Sunday, 22 September 2013

The Uzbek culture and traditions circuit, Khiva (Day 2 morning cont.) - The 8th of September 2013


(...)

We wandered along the back streets still within the fortification walls so as to get a grip of what the local houses really looked like, once we had only been around the tourist spots and had barely seen them from the Ak-Sheikh- Bobo.

Despite the  simplicity of their architectural design they were still impressive, namely because the surrounding atmosphere was one of total cleanness ... walking along those streets was like walking on one's home floor and yet we could see shoes placed outside the house entrances.










































We eventually walked into another small local Museum displaying silk apparel and silk made carpets. One particular object caught our attention because of its odd shape. We would soon find out it was used in the past to transport the silk across the various regions.


I couldn't help being mesmerised by the vibrant green coloured domes of the Pakhlavan Mahmud Mausoleum and the incomplete greenish majolica decorated Kalta-Minor minaret and the contrasting sand colour of the buildings. The more I looked at them the more I got fascinated. I believe I must have repeatedly taken their  photos every time I passed by ... but the truth is I didn't get tired of looking at them.
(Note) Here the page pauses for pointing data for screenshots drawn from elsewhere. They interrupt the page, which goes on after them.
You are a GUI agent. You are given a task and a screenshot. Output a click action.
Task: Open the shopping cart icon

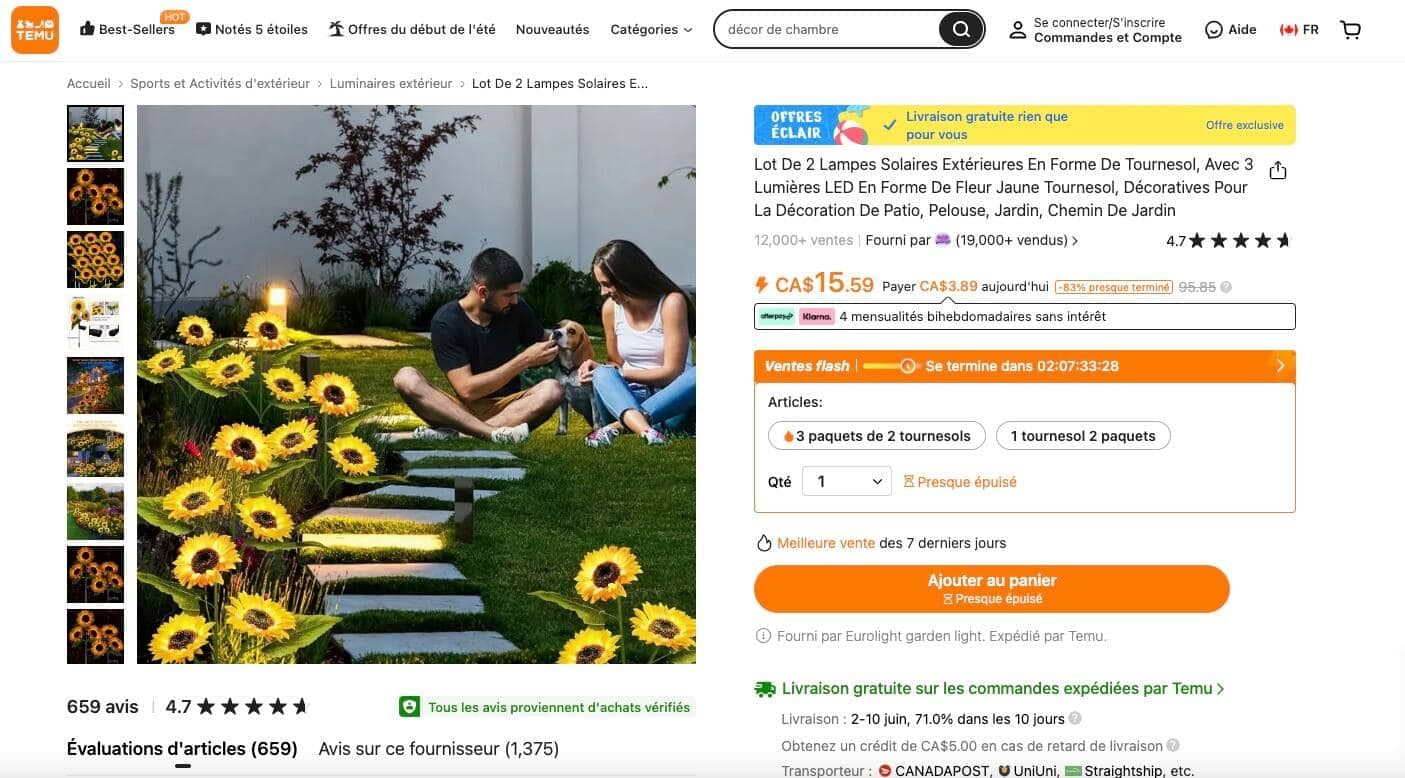point(1351,30)
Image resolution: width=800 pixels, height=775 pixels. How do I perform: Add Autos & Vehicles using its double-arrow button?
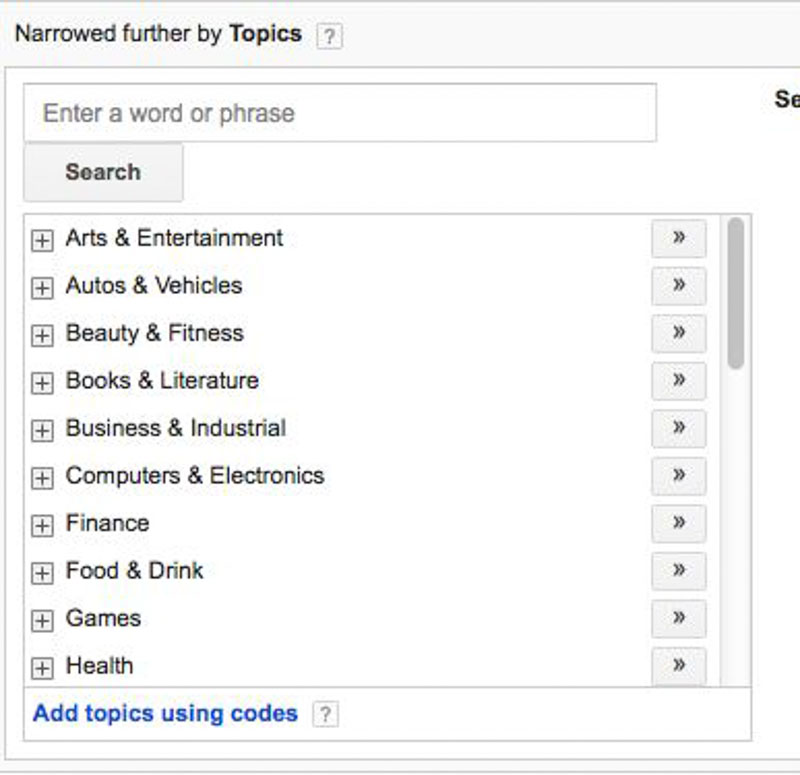[x=678, y=285]
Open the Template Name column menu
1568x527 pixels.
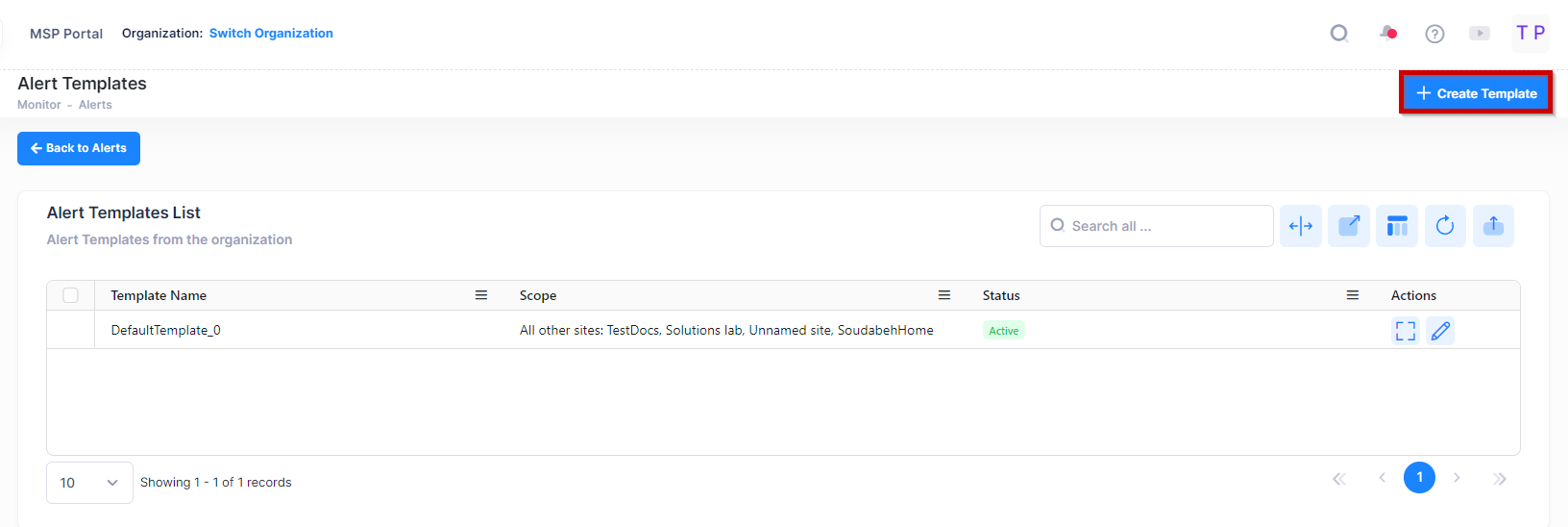[x=481, y=295]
We had lunch at a typical local restaurant and once more tasted the Uzbek cuisine, having learned that vegetables and the chunks of meat that go into the rather inconsistent soups are cut in large pieces in order to preserve the flavour.

We had  a very tasty Pilaff (the traditional dish of the Uzbek cuisine) for our main course and were told there are about 1,200 different recipes, though it is mainly made from fried meat, onions, carrots and rice.



















After lunch we ventured out of the fortification walls under an intense heat to visit the Nurullay Palace in the North-west part of theDishan-Kala.












Having been constructed in 1906-1912 by the order of the Mohammad Rakhim-Kahn II for his son, it displays a mixture of Khivan and European architectural elements. German colonists from the vicinity of Khiva participated in the decoration of the ceilings, frames and parquet. It was rather interesting because of the unexpected architectural design approach, now that we were getting used to the local architectural features.